Let $K_{0}=1$, and in every round $i =1,...,n$ a player puts all capital $K_{i-1}$ in. A fair coin is thrown. If it falls on Heads he receives $\frac{5}{3}$ of his capital outlay, if it falls on Tails then $\frac{1}{3}$ of his capital outlay is returned to him.
$1.$ Show $\mathbb E[K_{n}]=1$
$2. K_{n} \to 0$ a.s., where $n \to \infty$
Ideas:
$1.$ I am open to corrections, but I think this is fairly straightforward, perhaps even inductive?

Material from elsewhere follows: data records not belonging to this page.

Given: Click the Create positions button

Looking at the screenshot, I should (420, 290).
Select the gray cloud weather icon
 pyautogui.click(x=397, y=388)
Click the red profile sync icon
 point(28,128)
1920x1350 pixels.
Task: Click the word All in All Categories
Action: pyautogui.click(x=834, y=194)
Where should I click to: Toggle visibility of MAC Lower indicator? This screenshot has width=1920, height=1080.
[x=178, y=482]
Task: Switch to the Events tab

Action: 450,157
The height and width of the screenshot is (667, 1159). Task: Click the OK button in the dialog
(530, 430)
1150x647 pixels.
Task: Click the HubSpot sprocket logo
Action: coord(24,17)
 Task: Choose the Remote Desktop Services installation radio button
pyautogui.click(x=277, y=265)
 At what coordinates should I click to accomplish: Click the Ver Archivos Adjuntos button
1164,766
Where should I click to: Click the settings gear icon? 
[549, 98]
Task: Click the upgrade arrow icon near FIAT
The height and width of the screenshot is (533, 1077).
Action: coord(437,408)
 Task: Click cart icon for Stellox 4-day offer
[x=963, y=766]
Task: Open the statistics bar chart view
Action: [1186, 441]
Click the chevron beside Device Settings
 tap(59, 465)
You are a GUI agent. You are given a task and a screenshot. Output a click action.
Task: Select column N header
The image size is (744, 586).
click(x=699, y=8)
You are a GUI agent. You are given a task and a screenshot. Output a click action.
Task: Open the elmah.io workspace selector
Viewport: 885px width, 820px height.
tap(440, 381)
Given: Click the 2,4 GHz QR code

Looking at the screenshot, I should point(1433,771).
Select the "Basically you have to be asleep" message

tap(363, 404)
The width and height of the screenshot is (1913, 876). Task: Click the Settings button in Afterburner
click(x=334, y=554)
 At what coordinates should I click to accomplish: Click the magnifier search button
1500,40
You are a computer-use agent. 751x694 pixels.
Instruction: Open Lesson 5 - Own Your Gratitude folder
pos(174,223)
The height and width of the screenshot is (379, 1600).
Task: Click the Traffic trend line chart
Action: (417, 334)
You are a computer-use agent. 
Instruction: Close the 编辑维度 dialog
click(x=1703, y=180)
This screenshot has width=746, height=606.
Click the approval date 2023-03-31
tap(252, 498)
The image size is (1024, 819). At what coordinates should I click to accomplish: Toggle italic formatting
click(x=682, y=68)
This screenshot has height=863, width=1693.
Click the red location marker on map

$\mathbb E[K_{1}]=\frac{1}{2}\frac{5}{3}K_{0}+\frac{1}{2}\frac{1}{3}K_{0}=1$
and it goes on $\mathbb E[K_{i}]=\frac{1}{2}\frac{5}{3}E[K_{i-1}]+\frac{1}{2}\frac{1}{3}E[K_{i-1}]=\mathbb E[X_{i-1}]$
Does this suffice?
$2.$
Because we need to show $K_{n} \to 0$ a.s., $n \to \infty$ I assume we need to use the law of large numbers
The only problem is:
$\sum_{i=1}^{n}\frac{K_{n}}{n}\to \mathbb E[X_{1}]$, a.s. but as proven in $1.$ $\mathbb E[X_{1}]=1$
Oh yes but of course, it is plain to see that $(K_{n})_{n}$ are not independent random variables, and therefore I need to find some smart way to "create" random variables that are independent yet involve $K_{n}$ in order to apply the law of large numbers.
Any ideas/assistance?
In this game, what is independent is the rate of the return $\frac{K_{n}}{K_{n-1}}$. And it is a function of $X_n$, the result of the $n$-th round coin toss, $X_n = 1$ if coin falls in head and $0$ otherwise. We can see that $\frac{K_{n}}{K_{n-1}} = \left(\frac{5}{3}\right)^{X_n}\left(\frac{1}{3}\right)^{1-X_n}$ and $$ K_n = 1\cdot\left(\frac{5}{3}\right)^{X_1}\left(\frac{1}{3}\right)^{1-X_1}\cdots\left(\frac{5}{3}\right)^{X_n}\left(\frac{1}{3}\right)^{1-X_n}=\left(\frac{5}{3}\right)^{S_n}\left(\frac{1}{3}\right)^{n-S_n} $$ where $S_n= \sum_{j=1}^n X_j$ is the total number of heads until the $n$-th round. Take log on both sides and we have $$ \frac{1}{n}\log K_n = \frac{S_n}{n}\log\left(\frac{5}{3}\right)+\left(1-\frac{S_n}{n}\right)\log\left(\frac{1}{3}\right). $$ Strong law of large numbers implies $\frac{S_n}{n}\to E[X_1] =\frac{1}{2}$ almost surely. Thus, it holds $$ \frac{1}{n}\log K_n \to \frac{1}{2}\log\left(\frac{5}{9}\right)=c<0. $$ It says that $K_n^{\frac{1}{n}}\to e^c <1 $ and hence $K_n \to 0$ almost surely.